Student survivors of Valentine’s Day assault met with members of Congress to urge curbs on firearm sales but found little enthusiasm for legislative action beyond closing gaps in a national background check system.
President Donald Trump has called for stronger background checks in the wake of the shooting, and the White House said he “still supports” raising the minimum age from 18 to 21 for some gun purchases, a policy opposed by the National Rifle Association, America’s powerful gun lobby group.
Democrats hailed the students as an inspiration. But even with polls showing overwhelming public support for stricter gun laws, it would be a steep climb to achieve dramatic changes to gun laws in a Republican-dominated Congress.
Turning to the specifics of the Florida tragedy, Republicans put the blame on a “colossal breakdown” of law enforcement rather than the easy availability of assault rifles.
“Let me just say we shouldn’t be banning guns for law-abiding citizens, we should be focusing on making sure citizens who should not get guns in the first place don’t get those guns,” House Speaker Paul Ryan told reporters.

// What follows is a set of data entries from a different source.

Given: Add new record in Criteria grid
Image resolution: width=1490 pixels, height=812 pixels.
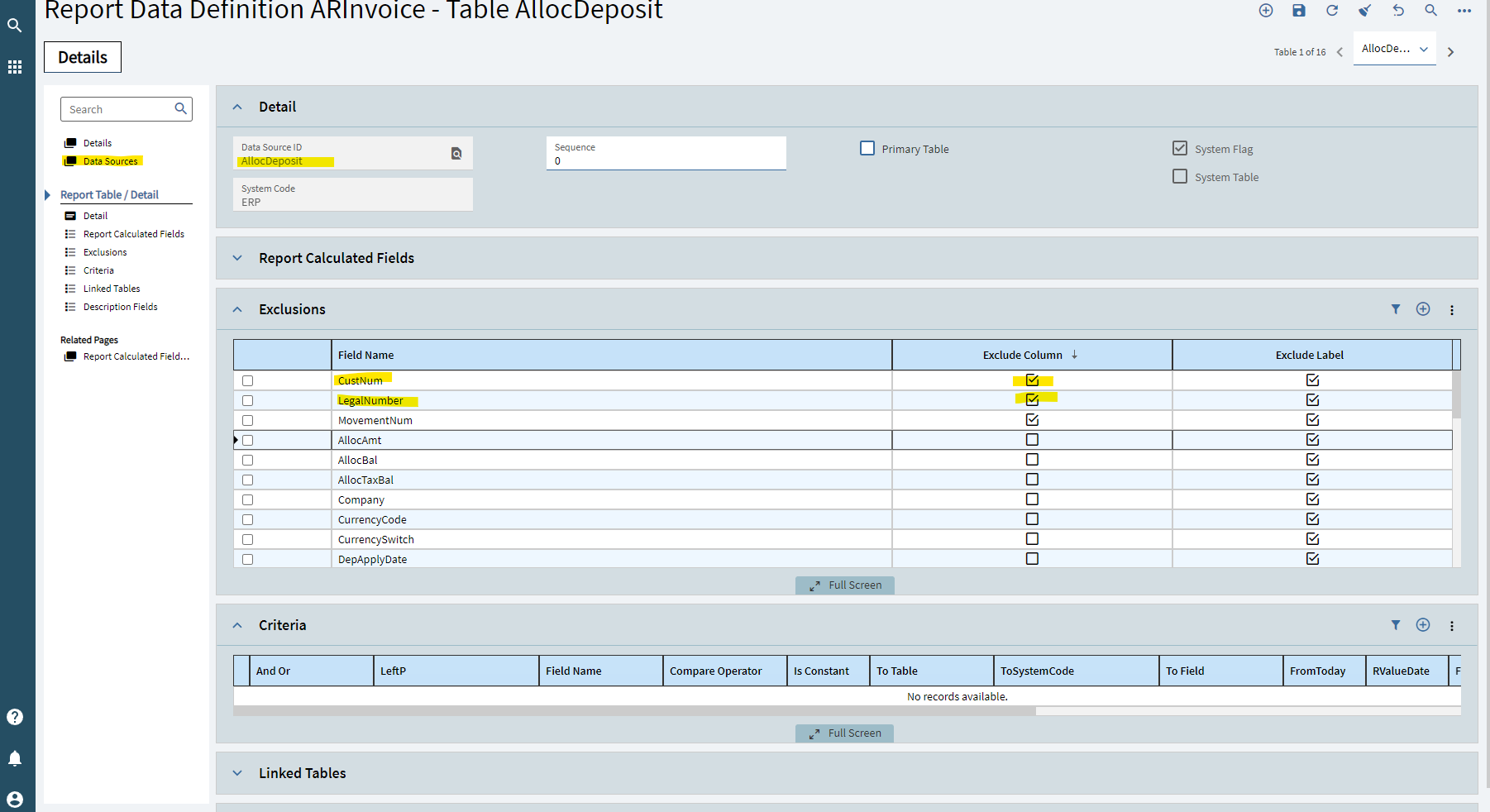Looking at the screenshot, I should pos(1423,625).
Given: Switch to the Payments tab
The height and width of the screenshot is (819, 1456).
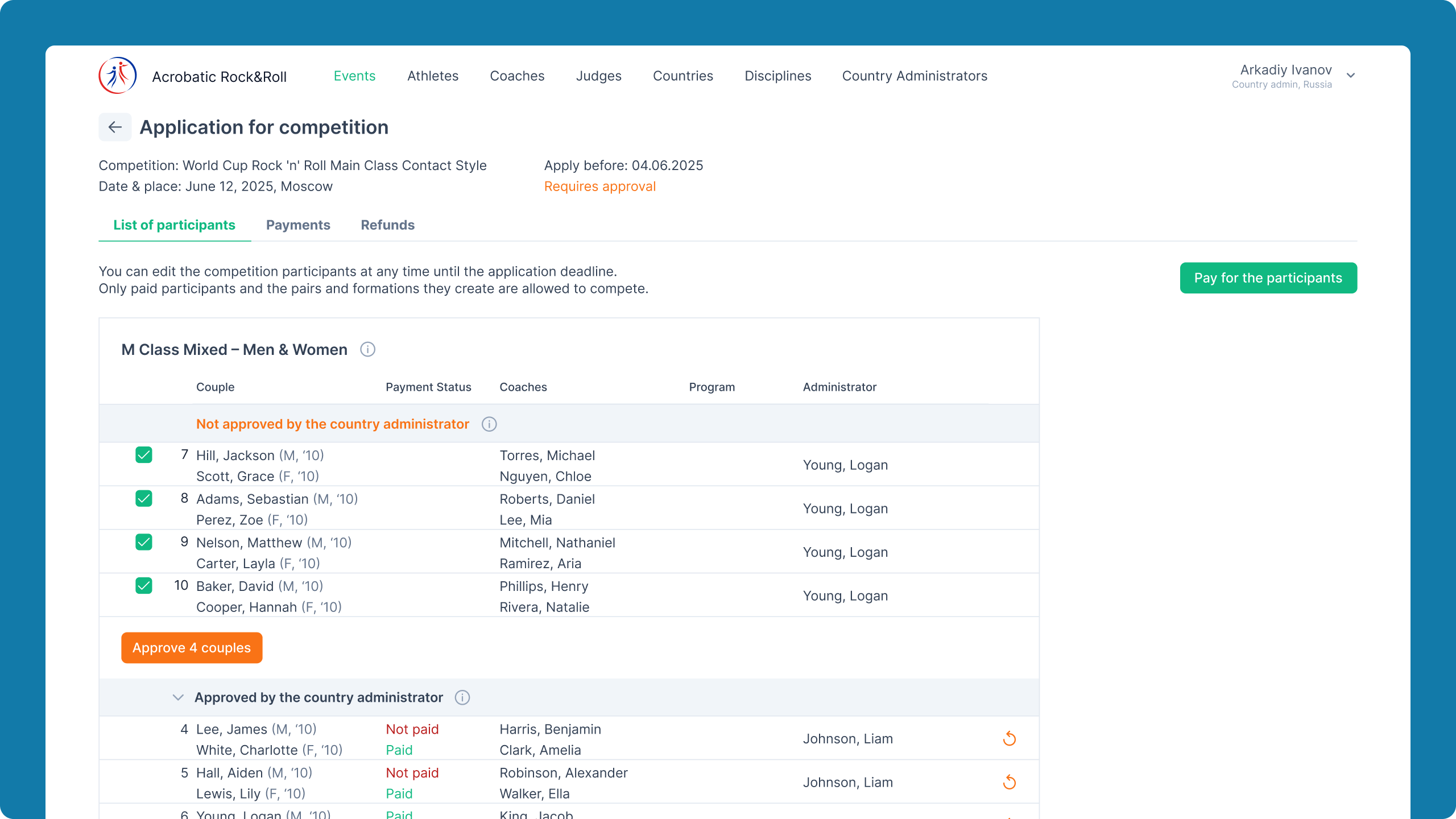Looking at the screenshot, I should pos(298,225).
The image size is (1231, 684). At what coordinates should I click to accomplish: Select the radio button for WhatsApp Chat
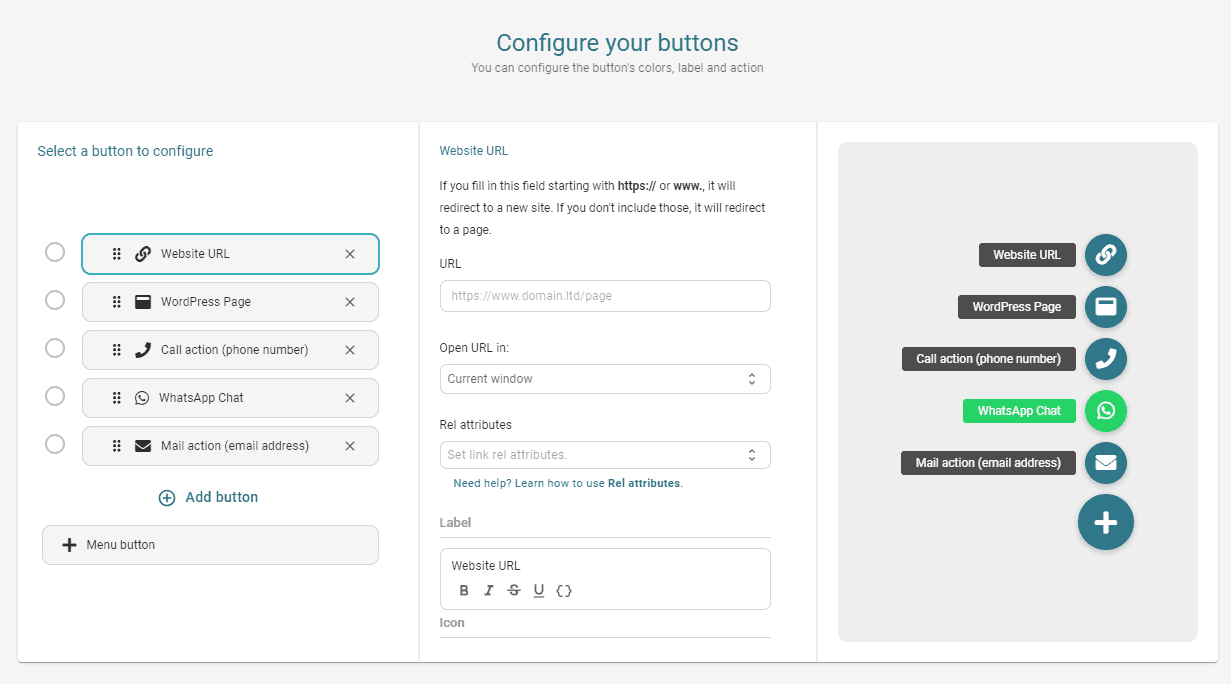[x=55, y=397]

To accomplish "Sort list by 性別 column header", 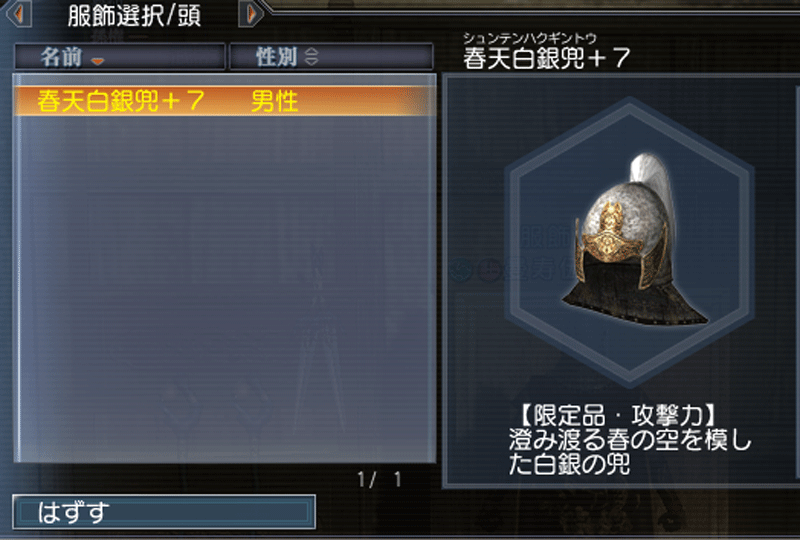I will (x=332, y=57).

Ryan and other Republican leaders until now have largely been absent from the debate that has raged since the assault in Parkland, Florida, by a troubled 19-year-old armed with a semi-automatic rifle.
The speaker met with students from Marjory Stoneman Douglas High School, describing them afterwards as “smart and passionate” and saying that “we had an important discussion about how to keep our kids and our schools safe.”
But in his remarks to reporters, he blamed the rampage on the failure of local authorities to heed numerous warnings about the shooter, Nikolas Cruz, a former student at the school, rather than lax US gun laws that have been sharply criticized by some survivors.
“There was a colossal breakdown in the system locally,” Ryan said, citing lapses by the FBI and a deputy sheriff accused of failing to act when shooting broke out at the school.
Ryan’s argument echoed that of Trump, who asserted Monday that he would have charged into the school after the shooter, even without a gun.
Trump was scheduled to meet with a bipartisan group of lawmakers Wednesday to address gun laws.
He has pushed for arming teachers as a first line of defense, an approach favored by the NRA but widely criticized by teachers themselves as an impractical and unreasonable burden on them.
Trump also has called for building more mental hospitals, a ban on devices known as “bump stocks” that allow a semi-automatic weapon to be fired much more rapidly, and better background checks to keep guns out of the hands of “sickos.”
A bipartisan “Fix NICS” bill currently before Congress would step up state and federal agency reporting to a national database of offenses that would bar an individual from purchasing a firearm, but Democrats say that is insufficient.
“We want full debate, not just on Fix NICS but on legislation that would do the job,” said Senate Minority Leader Chuck Schumer, who also met with the student survivors.
‘We are family’
In Parkland, a community overcome with grief was preparing for the resumption of classes, including student Jenna Korsten, who was at the school when the shooting erupted but escaped unhurt.
“I’m going to be strong,” Korsten, 17, told AFP near a makeshift memorial adorned with flowers and anti-gun posters and marked by 17 white crosses.
“I’m a little nervous, but we have to be strong in this kind of situations because we are family and we are all in this together.”
Florida’s legislature is weighing whether to raise the minimum age for gun purchases to 21, along with imposing a three-day waiting period, as part of a package of measures sponsored by the state’s Republican governor.
An assault weapons ban is not part of the package.
With the NRA under fire in some quarters for its opposition to far-reaching reforms, several corporations including Delta Air Lines have abandoned their ties with the pro-gun group.
But that move prompted a backlash in the state of Georgia, where Lieutenant Governor Casey Cagle threatened to “kill” a proposed tax cut for Delta — whose main hub is Atlanta — unless it reinstates its NRA discount program.
“Corporations cannot attack conservatives and expect us not to fight back,” Cagle tweeted.